I propose the following questions based on my own understanding of the data.
What is the mean average debt for students who complete the program?
Do universities with higher cost have a higher completion rate?
Are ACT/SAT scores high on average at public or private universities?
What is the correlation between net price and enrollment?
How are the percentage of students receiving Pell grants distributed?
What is the composition of schools based on control?
Are there differences in instructional spending per FTE based on whether it is a main campus or a branch campus?
Do different university types (public, private, profit) have differences in faculty salary?
Does student population affect completion rate?
How does school control affect admission rates?

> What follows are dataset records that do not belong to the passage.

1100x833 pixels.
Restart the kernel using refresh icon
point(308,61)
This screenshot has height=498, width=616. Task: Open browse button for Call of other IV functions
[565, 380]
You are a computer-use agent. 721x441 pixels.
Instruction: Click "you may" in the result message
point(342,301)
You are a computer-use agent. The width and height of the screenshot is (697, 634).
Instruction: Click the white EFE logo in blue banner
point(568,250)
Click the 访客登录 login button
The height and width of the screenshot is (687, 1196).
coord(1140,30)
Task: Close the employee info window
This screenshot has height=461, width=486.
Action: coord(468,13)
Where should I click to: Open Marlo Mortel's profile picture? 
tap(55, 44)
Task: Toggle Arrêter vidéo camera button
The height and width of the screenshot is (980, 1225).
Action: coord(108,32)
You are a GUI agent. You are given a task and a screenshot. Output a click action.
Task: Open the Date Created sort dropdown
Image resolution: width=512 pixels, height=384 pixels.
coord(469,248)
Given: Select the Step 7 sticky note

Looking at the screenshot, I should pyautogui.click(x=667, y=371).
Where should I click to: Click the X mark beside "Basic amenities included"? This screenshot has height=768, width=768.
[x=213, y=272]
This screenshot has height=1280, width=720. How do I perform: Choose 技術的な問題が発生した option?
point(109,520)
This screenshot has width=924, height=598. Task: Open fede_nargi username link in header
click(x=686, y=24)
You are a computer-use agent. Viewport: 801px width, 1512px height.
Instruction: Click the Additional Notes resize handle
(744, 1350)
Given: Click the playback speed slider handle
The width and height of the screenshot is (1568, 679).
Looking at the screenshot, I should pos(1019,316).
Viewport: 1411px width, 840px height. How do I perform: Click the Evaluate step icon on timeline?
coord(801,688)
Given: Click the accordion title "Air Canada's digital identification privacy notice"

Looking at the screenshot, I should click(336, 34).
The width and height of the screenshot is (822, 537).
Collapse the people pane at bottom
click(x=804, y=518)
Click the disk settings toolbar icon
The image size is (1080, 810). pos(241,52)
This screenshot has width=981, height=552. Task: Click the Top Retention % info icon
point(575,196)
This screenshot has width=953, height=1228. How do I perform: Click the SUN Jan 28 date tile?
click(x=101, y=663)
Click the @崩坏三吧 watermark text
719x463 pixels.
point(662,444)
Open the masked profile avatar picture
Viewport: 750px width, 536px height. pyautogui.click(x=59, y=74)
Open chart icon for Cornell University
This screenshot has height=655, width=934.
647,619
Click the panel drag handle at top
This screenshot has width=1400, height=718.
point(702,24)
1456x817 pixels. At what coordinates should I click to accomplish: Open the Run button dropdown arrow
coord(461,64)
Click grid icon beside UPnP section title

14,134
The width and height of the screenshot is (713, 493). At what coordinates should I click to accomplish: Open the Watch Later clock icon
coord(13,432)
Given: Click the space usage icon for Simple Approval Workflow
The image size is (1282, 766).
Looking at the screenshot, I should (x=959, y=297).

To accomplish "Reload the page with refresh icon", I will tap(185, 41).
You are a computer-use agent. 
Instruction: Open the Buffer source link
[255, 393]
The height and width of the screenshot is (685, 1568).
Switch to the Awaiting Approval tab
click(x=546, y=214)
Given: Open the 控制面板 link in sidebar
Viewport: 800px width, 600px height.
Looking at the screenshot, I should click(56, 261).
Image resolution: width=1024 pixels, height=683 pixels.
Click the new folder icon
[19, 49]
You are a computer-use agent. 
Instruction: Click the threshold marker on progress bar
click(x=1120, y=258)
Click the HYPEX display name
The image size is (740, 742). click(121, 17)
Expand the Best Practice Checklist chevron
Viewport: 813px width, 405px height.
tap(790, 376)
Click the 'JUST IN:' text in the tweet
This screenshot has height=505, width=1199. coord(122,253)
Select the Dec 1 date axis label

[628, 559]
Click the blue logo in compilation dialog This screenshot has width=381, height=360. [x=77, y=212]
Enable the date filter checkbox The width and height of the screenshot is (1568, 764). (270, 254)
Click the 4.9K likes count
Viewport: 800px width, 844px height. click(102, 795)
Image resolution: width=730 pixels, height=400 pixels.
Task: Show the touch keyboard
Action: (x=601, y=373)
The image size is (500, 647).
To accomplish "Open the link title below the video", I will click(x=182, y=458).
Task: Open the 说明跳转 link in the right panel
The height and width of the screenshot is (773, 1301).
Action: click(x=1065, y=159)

An overview of how I will explore each question:
## [1] 2365.655
## [1] 0.5870019
## # A tibble: 3 × 3
## Control AvgACT AvgSAT
## <chr> <dbl> <dbl>
## 1 Private 23.8 1146.
## 2 Profit 23.4 1124.
## 3 Public 23.0 1119.
## [1] -0.1392744
## [1] 0.4284533
## # A tibble: 2 × 2
## Main AvgInstructFTE
## <int> <dbl>
## 1 0 5803.
## 2 1 11418.
## # A tibble: 3 × 2
## Control AvgFacSalary
## <chr> <dbl>
## 1 Private 7091.
## 2 Profit 6234.
## 3 Public 8520.
## [1] 0.1678195
The mean average debt for students who complete the program is $2,365.66. This indicates that, on average, students who graduate from these institutions accumulate approximately $2,365 in debt.
The correlation between university cost and completion rate is 0.587, indicating a moderate positive relationship. This suggests that universities with higher costs tend to have higher completion rates, though other factors may also influence this trend.
On average, students at private universities tend to have slightly higher ACT/SAT scores compared to those at public and for-profit institutions.
The correlation between average net price and enrollment is -0.139, indicating a very weak negative relationship. This suggests that as the net price of a university increases, enrollment tends to decrease slightly, but the relationship is not strong. Other factors, such as financial aid, school reputation, and program availability, may also influence enrollment numbers.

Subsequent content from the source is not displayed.